Scheme 1 The catalytic transformation of CO₂ into valuable cyclic carbonates and synthesis of polyurethane via addition co-polymerisation.

Results and discussion

In this work, our prime aim was to develop an efficient nitrogen rich catalyst derived from cyanuric chloride and urea in a single step at the gram level under solvent free conditions (Scheme 2). It is well known that cyanuric chloride is planar, rigid, and symmetrical (D₃h) and bear highly reactive C–Cl bonds that can easily be substituted with various nucleophiles in a controlled and step-wise manner.²¹ The catalyst was synthesized by the reaction between cyanuric chloride and urea in order to facilitate cross-linking by heating their mixture to 140 °C to prepare the nitrogen-rich polymer. The catalyst CUP thus obtained is insoluble in most of the solvents (DMF and DMSO even under hot conditions) and used as a recyclable cyanuric–urea polymer catalyst (CUP) in the cycloaddition reaction of epoxides with CO₂. Apparently, nitrogen-rich CUP does not require any additional base to activate thermodynamically stable carbon dioxide. The chemical skeleton, composition and thermal stability of CUP were investigated by FT-IR, PXRD, solid state ¹³C/¹⁵N CP MAS NMR, micro-analysis, EDX, SEM, TEM, N₂ adsorption–desorption studies and CO₂ TPD. In the FT-IR spectra of CUP, the absence of the stretching vibration of C–Cl groups at 850 cm⁻¹ confirmed that chlorine atoms of cyanuric chloride²² have been substituted by NH₂ of the urea moiety. Also, the stretching vibrations in the range of 1200–1655 cm⁻¹ are due to CN heterocycles^23,24 while a strong peak appeared at 1720 cm⁻¹ assigned to C=O of the urea moiety. The broad bands in the range of 3000–3300 cm⁻¹ showed the NH stretching of the linker NHCONH and free terminal NH₂ group²³ (Fig. 1). The arrangement of units in the cyanuric–urea polymer material CUP was studied with Powder XRD in the 2θ range of 2–45°, where a set of new peaks with low intensity (Fig. 2) appeared in the range of 8–20° which confirmed that the formed CUP polymeric material has low crystallinity. Moreover, no phase was observed due to the reactants.

Scheme 2 The synthetic route of the nitrogen rich polymeric (cyanuric–urea polymer-CUP) organo-catalyst under solvent free conditions.

Fig. 1 FTIR spectrum of the recycle catalyst (RCUP), fresh catalyst (CUP) and cyanuric chloride (CCl).

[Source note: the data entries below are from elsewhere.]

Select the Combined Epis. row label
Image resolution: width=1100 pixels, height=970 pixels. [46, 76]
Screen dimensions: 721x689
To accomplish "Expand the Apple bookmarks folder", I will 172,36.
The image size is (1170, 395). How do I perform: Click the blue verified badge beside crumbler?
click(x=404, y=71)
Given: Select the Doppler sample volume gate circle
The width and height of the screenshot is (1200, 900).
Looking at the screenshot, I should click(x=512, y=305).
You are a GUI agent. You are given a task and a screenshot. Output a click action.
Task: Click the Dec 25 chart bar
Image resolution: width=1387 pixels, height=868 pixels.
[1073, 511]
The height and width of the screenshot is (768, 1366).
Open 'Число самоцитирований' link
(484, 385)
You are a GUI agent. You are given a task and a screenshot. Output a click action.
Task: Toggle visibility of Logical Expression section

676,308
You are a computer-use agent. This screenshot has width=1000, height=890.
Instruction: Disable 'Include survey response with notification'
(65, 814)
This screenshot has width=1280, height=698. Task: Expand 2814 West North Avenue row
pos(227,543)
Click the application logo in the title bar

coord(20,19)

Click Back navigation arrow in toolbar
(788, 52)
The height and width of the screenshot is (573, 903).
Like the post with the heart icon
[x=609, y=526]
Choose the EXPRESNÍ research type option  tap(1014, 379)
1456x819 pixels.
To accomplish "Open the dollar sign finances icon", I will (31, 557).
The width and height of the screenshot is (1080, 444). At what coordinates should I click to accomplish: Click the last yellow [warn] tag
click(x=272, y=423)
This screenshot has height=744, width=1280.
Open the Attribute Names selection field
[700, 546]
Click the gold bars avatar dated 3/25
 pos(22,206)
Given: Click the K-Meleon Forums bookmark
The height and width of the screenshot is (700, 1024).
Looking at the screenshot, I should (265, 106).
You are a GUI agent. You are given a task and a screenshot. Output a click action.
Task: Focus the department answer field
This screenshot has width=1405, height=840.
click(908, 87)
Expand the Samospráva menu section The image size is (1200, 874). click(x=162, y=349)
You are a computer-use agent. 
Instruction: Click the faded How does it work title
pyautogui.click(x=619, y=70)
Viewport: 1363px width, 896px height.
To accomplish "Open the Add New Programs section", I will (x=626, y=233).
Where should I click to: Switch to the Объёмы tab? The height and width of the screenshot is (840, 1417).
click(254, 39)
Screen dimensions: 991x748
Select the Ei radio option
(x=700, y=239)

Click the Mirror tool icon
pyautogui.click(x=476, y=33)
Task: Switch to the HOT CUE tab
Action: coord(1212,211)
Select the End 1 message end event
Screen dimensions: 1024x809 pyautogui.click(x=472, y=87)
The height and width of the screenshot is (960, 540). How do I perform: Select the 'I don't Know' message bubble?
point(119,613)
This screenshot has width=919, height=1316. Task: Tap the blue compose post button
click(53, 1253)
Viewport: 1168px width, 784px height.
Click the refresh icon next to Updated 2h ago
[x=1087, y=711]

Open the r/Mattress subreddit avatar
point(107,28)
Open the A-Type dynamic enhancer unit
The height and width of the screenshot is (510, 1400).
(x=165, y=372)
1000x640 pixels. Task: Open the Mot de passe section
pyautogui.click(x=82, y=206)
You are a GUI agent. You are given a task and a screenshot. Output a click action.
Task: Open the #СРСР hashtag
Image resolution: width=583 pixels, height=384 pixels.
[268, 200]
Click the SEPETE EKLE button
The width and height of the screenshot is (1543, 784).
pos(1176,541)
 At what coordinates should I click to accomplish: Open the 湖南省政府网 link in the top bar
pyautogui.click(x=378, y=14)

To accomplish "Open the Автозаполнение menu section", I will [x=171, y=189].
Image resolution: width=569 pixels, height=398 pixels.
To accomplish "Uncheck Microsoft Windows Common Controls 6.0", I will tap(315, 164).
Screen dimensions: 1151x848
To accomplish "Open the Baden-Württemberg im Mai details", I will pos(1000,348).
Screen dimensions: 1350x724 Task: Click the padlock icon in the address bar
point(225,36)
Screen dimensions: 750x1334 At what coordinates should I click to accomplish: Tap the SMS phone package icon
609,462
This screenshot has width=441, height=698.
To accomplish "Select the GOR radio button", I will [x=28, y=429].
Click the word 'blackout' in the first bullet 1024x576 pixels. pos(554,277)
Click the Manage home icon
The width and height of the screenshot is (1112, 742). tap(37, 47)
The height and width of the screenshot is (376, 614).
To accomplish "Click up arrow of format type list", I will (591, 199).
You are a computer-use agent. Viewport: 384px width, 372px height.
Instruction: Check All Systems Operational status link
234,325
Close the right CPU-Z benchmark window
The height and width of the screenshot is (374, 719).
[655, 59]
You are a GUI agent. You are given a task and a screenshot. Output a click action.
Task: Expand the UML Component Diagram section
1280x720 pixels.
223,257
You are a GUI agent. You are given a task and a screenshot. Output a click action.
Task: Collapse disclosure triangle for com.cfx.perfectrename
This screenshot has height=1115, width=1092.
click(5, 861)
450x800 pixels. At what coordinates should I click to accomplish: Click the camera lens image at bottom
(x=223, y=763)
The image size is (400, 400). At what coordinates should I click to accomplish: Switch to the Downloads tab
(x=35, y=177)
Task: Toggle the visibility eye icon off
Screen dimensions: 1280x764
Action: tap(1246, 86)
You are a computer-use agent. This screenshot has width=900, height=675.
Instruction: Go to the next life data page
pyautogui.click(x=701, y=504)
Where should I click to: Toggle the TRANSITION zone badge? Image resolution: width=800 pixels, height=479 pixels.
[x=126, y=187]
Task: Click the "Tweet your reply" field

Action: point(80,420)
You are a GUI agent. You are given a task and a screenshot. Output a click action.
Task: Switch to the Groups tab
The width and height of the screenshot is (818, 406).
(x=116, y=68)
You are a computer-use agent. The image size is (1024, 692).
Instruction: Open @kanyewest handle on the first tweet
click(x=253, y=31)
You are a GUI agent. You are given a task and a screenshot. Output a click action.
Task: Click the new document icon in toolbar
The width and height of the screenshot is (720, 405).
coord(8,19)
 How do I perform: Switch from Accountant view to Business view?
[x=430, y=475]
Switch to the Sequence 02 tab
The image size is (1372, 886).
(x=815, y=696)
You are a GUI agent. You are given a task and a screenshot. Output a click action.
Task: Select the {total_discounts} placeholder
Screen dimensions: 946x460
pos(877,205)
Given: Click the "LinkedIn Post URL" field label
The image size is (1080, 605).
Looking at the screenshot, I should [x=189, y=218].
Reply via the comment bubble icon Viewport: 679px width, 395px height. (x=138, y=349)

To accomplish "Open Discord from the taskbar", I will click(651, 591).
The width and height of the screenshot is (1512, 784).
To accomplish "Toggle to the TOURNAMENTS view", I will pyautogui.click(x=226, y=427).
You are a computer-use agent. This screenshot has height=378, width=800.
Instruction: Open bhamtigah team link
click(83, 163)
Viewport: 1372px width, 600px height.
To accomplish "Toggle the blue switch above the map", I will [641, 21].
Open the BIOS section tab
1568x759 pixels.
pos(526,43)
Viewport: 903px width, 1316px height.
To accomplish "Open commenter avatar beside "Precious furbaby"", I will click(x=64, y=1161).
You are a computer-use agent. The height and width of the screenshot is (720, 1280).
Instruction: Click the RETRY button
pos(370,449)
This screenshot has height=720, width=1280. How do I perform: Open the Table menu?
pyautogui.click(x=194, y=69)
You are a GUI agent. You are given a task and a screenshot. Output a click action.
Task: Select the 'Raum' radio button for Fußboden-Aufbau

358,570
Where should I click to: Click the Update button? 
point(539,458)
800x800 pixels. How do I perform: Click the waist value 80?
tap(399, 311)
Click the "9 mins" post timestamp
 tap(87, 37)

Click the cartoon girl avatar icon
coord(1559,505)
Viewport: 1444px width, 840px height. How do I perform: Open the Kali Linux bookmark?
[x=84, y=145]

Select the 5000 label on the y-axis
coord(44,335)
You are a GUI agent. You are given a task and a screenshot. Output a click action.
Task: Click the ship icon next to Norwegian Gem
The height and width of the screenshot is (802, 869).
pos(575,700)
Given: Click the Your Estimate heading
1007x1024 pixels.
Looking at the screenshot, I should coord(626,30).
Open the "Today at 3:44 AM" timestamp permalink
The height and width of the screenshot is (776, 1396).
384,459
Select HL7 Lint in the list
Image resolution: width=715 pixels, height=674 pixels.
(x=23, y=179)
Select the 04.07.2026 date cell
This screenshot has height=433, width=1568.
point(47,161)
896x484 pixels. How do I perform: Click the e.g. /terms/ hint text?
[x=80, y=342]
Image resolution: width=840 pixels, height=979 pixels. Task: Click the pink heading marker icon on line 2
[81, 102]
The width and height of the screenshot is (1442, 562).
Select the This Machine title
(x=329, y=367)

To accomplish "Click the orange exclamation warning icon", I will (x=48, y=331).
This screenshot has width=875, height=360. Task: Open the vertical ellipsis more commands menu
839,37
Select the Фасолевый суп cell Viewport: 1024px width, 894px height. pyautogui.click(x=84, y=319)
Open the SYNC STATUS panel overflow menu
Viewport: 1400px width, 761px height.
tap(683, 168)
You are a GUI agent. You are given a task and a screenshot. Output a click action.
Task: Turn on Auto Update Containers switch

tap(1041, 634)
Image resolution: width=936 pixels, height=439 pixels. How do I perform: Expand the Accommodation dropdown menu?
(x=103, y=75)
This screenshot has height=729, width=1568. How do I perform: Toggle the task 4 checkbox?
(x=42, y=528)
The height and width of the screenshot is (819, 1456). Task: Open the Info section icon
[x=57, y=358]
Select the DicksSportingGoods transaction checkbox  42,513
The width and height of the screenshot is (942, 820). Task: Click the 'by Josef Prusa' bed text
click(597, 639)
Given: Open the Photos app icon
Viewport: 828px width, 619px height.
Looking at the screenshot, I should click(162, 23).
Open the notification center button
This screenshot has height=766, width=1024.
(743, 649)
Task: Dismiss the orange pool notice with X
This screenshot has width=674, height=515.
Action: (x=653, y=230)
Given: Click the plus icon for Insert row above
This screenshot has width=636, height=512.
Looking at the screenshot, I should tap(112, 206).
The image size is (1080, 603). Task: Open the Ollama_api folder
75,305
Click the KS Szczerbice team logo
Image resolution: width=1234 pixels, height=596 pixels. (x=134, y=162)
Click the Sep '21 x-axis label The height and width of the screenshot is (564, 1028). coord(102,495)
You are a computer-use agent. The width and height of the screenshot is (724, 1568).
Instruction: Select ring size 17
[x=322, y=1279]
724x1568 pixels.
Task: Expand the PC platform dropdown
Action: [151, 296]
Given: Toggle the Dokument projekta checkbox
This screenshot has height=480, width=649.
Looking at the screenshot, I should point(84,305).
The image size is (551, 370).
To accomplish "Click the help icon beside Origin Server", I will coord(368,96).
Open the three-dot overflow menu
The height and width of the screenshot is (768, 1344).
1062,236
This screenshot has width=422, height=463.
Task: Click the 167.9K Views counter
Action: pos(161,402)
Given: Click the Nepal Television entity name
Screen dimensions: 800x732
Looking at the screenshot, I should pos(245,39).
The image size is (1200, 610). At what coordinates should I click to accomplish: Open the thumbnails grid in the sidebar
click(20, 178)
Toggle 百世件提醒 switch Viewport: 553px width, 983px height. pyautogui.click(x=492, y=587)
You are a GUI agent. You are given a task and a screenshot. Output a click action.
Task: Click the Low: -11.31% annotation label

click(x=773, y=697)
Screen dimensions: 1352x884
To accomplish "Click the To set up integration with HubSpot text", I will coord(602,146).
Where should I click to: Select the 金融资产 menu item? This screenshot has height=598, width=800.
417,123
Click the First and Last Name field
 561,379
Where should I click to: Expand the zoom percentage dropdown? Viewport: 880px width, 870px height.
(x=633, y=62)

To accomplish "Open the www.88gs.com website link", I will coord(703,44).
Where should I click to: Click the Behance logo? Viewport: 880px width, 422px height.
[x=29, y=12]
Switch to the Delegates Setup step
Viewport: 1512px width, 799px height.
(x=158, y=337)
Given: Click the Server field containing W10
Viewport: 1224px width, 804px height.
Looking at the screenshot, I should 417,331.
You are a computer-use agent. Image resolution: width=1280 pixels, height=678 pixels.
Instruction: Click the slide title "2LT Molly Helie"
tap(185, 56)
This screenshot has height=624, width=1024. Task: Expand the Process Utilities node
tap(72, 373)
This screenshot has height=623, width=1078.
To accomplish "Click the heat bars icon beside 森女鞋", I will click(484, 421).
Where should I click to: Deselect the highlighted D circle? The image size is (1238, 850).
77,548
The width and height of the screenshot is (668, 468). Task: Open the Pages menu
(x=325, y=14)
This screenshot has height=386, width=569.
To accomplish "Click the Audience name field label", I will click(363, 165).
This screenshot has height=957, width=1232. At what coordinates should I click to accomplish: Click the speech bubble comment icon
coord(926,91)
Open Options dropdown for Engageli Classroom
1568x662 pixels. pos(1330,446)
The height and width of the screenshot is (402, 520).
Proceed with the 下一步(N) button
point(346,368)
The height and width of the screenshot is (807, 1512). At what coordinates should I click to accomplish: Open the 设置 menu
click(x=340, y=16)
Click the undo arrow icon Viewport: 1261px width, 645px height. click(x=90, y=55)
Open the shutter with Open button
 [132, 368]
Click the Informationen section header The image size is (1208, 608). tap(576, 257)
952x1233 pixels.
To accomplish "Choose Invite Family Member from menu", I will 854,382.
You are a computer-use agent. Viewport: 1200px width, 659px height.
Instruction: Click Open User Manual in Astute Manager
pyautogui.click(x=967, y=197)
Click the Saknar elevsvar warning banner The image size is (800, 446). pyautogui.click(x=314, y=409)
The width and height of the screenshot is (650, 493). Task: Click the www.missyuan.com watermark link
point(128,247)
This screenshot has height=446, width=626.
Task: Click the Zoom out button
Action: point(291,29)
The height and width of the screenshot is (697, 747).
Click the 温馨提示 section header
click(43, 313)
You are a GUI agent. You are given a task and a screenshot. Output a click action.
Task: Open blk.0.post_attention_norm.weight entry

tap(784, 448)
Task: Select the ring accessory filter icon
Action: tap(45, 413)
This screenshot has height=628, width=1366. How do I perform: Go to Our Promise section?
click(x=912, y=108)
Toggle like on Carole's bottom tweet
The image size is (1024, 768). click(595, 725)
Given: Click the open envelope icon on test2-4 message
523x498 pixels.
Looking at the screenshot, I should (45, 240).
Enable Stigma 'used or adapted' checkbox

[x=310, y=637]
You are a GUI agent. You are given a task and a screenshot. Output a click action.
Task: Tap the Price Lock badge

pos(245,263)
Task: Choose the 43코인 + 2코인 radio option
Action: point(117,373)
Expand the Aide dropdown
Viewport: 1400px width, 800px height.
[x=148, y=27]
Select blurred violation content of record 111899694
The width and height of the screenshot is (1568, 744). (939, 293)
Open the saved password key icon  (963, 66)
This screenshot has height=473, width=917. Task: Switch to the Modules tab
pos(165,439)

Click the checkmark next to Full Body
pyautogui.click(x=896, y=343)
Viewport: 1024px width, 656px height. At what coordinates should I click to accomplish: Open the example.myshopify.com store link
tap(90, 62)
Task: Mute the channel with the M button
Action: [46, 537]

Fig. 2 XRD spectrum of the cyanuric–urea polymer-CUP catalyst (a) and cyanuric chloride (b).

Furthermore, to confirm the chemical skeleton of CUP (Scheme 2), ¹³C CP-MAS NMR spectra were recorded (TMS as standard 0 ppm) wherein a broad signal comprising four peaks appearing at 165.92 (C1-carbonyl carbon of urea),²⁵ 160.39 (C2-aromatic nitride-CN), 156.03 (C3-unreacted terminal aromatic nitride) and 152.91 ppm (C4-unreacted terminal C–Cl of cyanuric) was observed (Fig. 3).²² We also investigated the structure by using ¹⁵N CP-MAS NMR (glycine as standard −347.6 ppm) spectra which clearly show the presence of four different types of nitrogen appearing at −244.13 (N1-aromatic nitride-CN), 251.09 (N2-unreacted terminal nitride),²⁶ −291.91 (N3-linker nitrogen-NHCONH) and −302.34 ppm (N4-unreacted terminal NH₂ of the linker)²⁶ (Fig. 4). The bulk chemical composition of CUP was determined by microanalysis where the C/N molar ratio was 0.59, slightly lower than the theoretical value of 0.61. The lower C/N is not unexpected as highly crossed linked polymers do not give matching values due to incomplete burning of such samples.²⁷ However, the EDX data of CUP showed a nearly matching C/N ratio of 0.6 (ESI†).

Fig. 3 The ¹³C CPMAS NMR spectrum of the cyanuric–urea polymer-CUP catalyst.

Fig. 4 The ¹⁵N CPMAS NMR spectrum of the cyanuric–urea polymer-CUP catalyst.

The textural properties of the polymeric material were investigated via a N₂ adsorption–desorption study. The N₂ adsorption–desorption isotherm (Fig. 5) obtained is of type III as per the IUPAC classification which indicated that the polymeric material is non-porous in nature, supported by the BET surface area of 4.9 m² g⁻¹. The pore volume was 0.052 cm³ g⁻¹ and the pore diameter determined form the BJH desorption branch was 291.9 Å. Although the surface area of the prepared nitrogen rich CUP is low, it can adsorb and activate CO₂ for its cycloaddition to epoxides due to its inherent basic nature.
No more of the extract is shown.